[[ Extracted material, beginning ]]

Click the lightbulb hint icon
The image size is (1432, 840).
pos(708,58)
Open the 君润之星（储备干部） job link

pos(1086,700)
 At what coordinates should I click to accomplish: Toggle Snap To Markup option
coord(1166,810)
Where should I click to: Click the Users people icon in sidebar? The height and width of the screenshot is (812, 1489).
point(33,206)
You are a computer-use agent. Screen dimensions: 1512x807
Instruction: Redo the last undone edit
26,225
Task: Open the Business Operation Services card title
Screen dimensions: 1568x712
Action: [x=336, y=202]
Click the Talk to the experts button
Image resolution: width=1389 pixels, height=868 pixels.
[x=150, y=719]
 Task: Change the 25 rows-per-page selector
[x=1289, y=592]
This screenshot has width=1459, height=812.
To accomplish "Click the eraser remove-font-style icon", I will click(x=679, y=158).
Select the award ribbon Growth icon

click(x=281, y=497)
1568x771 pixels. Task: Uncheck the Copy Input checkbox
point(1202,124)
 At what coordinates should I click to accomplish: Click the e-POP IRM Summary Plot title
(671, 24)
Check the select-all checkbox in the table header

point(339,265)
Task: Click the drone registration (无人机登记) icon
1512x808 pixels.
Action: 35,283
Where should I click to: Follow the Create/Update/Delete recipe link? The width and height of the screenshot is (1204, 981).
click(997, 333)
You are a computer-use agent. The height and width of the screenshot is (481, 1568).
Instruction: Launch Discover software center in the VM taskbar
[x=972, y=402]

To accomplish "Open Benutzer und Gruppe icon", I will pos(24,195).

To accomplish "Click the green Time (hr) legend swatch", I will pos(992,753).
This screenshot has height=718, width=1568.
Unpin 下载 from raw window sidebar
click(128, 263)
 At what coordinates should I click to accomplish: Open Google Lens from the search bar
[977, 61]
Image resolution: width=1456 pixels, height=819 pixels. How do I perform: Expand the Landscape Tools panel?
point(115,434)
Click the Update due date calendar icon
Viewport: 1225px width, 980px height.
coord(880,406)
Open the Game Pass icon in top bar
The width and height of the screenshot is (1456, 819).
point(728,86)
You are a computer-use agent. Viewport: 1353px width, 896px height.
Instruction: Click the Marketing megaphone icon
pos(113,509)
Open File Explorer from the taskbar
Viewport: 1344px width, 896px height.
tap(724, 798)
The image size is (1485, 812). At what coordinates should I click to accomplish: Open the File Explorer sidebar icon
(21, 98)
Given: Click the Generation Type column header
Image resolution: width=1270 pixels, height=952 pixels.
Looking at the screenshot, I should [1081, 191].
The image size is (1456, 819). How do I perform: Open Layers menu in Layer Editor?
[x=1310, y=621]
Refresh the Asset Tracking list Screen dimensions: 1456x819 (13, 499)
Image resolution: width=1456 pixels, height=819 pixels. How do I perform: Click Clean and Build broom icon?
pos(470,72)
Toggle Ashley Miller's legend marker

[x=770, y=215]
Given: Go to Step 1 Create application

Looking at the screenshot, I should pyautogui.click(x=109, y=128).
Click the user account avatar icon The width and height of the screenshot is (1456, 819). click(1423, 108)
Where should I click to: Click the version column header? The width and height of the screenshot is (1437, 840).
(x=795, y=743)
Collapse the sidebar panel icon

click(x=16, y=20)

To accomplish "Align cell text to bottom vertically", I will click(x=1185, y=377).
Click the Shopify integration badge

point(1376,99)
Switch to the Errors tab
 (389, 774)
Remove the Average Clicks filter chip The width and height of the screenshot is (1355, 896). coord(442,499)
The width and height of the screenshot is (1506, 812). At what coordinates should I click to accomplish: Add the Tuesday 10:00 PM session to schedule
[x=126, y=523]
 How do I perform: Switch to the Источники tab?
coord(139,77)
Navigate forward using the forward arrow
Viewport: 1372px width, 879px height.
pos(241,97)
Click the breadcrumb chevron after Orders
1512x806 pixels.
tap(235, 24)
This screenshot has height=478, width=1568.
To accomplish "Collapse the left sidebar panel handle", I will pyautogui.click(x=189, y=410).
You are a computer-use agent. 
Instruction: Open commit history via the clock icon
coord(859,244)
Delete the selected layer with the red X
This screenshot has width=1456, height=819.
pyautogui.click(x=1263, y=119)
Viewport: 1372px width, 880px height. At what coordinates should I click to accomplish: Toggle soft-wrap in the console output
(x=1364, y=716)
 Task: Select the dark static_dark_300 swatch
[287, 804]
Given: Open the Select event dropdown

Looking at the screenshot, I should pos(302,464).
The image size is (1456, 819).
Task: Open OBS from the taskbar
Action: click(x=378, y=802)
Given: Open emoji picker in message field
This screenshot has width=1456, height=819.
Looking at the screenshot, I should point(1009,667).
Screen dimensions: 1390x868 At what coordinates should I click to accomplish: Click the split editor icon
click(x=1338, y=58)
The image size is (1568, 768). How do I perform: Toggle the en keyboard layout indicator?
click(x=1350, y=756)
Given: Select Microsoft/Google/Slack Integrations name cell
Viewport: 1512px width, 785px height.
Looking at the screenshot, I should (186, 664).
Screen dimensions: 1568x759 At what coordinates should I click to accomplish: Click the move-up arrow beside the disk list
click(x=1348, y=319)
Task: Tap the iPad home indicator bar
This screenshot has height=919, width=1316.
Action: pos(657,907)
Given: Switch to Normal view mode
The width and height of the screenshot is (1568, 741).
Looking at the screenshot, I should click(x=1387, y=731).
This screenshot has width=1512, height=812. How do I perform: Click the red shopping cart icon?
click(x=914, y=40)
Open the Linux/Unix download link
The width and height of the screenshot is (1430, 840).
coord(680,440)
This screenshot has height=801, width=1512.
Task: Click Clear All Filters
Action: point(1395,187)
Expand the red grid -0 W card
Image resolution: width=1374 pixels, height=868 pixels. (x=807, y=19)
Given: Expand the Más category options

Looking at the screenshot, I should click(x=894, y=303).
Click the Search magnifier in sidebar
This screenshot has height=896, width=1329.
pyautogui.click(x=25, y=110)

[[ Extracted material, end ]]

• [Exercise instructions]
On how many lines above does the word "cell" appear? Only the number should be given.

• [Result for this exercise]
2